# start of Supplied entries

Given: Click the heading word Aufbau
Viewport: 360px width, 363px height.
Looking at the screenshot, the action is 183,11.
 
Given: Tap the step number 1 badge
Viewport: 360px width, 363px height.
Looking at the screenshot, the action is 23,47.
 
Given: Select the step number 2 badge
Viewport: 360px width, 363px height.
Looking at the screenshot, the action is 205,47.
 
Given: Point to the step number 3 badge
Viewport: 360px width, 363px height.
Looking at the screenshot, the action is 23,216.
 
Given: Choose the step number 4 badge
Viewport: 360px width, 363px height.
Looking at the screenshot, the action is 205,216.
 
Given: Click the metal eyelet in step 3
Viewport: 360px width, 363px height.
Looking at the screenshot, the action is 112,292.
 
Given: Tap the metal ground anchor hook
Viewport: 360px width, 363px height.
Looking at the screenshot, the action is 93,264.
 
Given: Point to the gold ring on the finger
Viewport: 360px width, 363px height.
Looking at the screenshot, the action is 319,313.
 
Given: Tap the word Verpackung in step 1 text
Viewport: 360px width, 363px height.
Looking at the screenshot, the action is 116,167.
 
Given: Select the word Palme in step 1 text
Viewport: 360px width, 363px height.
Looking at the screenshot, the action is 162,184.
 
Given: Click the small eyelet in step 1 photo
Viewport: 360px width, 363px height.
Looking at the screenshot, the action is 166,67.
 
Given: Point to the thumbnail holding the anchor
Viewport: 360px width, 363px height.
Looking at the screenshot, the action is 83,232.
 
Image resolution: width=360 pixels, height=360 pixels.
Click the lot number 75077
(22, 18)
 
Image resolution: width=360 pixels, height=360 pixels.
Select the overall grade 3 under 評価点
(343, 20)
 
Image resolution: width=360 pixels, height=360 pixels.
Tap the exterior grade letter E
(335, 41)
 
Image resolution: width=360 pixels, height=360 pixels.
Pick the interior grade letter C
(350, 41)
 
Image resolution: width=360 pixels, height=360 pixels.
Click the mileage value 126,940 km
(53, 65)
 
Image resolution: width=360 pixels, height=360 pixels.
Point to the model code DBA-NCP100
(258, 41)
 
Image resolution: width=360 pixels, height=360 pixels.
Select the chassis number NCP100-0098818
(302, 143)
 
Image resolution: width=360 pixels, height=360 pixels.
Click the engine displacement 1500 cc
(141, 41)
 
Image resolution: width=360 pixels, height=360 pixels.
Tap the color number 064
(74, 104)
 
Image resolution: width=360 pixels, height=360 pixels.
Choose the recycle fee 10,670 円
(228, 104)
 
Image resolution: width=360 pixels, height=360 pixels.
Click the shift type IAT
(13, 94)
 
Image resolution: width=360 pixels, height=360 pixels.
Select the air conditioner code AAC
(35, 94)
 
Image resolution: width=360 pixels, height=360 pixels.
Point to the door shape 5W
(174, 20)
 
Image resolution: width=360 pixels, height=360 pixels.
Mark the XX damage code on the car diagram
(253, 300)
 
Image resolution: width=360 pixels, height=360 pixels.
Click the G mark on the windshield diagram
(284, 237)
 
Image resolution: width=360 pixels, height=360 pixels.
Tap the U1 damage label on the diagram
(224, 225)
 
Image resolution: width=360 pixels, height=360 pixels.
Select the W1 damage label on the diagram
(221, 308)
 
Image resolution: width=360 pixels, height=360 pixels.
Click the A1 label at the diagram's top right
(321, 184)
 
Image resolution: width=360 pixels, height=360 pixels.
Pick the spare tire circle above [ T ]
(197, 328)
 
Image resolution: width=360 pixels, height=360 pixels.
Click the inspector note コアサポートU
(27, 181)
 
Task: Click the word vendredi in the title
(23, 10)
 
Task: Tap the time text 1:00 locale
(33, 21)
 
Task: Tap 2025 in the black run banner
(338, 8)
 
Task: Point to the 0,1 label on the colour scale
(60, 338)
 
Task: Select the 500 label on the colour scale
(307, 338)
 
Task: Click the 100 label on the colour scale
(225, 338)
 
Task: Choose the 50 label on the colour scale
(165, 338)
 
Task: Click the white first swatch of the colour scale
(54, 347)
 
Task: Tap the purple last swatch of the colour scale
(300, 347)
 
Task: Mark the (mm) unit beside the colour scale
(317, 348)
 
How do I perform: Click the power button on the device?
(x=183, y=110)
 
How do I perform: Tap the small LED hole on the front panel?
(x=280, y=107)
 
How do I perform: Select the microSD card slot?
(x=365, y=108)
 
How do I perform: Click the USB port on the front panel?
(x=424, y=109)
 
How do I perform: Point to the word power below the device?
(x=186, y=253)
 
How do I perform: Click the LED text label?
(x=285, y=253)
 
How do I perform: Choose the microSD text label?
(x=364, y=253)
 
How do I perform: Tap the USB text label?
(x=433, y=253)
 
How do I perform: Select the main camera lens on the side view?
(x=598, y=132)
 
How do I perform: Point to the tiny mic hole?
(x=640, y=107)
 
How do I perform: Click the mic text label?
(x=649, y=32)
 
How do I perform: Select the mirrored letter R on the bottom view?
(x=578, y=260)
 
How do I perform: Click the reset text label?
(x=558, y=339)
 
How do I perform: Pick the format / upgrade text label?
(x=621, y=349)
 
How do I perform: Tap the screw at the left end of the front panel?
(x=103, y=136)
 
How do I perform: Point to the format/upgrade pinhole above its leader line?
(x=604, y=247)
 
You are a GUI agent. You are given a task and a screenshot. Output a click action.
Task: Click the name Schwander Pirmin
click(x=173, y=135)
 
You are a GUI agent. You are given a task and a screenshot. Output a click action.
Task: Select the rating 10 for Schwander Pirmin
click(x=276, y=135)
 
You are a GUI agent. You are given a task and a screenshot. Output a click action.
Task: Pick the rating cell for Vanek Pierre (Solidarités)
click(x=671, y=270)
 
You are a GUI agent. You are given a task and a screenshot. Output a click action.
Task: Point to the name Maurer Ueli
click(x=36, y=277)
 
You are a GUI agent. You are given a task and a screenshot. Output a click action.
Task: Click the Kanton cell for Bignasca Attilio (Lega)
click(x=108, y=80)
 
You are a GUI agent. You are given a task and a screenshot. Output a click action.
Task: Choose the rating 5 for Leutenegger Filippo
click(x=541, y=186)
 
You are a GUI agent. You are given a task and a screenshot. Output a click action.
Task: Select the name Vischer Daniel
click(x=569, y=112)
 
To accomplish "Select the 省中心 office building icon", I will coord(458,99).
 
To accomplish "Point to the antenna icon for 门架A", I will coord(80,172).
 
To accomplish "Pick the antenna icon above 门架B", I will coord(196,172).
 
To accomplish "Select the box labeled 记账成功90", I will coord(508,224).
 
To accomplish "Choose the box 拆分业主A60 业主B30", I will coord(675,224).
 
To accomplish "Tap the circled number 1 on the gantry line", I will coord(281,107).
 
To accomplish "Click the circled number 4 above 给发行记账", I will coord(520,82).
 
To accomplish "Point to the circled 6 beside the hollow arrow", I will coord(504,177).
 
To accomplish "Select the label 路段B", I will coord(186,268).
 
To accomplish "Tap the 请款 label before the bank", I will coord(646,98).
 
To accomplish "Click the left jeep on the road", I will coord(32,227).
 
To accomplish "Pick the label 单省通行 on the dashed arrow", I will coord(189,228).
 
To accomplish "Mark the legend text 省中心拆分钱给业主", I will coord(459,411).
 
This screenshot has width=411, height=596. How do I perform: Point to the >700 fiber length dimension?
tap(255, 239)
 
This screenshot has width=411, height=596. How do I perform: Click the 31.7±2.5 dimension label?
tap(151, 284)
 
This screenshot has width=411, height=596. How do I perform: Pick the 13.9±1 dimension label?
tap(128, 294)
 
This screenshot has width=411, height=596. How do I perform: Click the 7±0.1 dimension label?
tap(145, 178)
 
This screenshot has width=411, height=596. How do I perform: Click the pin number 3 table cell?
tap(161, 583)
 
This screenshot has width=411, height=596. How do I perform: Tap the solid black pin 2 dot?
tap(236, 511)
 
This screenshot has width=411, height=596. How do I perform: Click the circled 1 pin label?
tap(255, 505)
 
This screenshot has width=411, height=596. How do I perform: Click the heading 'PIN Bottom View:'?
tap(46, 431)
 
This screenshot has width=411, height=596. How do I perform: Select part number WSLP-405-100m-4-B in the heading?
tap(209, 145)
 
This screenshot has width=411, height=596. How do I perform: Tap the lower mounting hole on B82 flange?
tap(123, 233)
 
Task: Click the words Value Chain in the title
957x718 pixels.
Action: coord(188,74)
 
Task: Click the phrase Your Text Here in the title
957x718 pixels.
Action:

# end of Supplied entries

Identify every line of the records above that contains the word "badge", matching case exactly, and copy each such line.

Given: Tap the step number 1 badge
Given: Select the step number 2 badge
Given: Point to the step number 3 badge
Given: Choose the step number 4 badge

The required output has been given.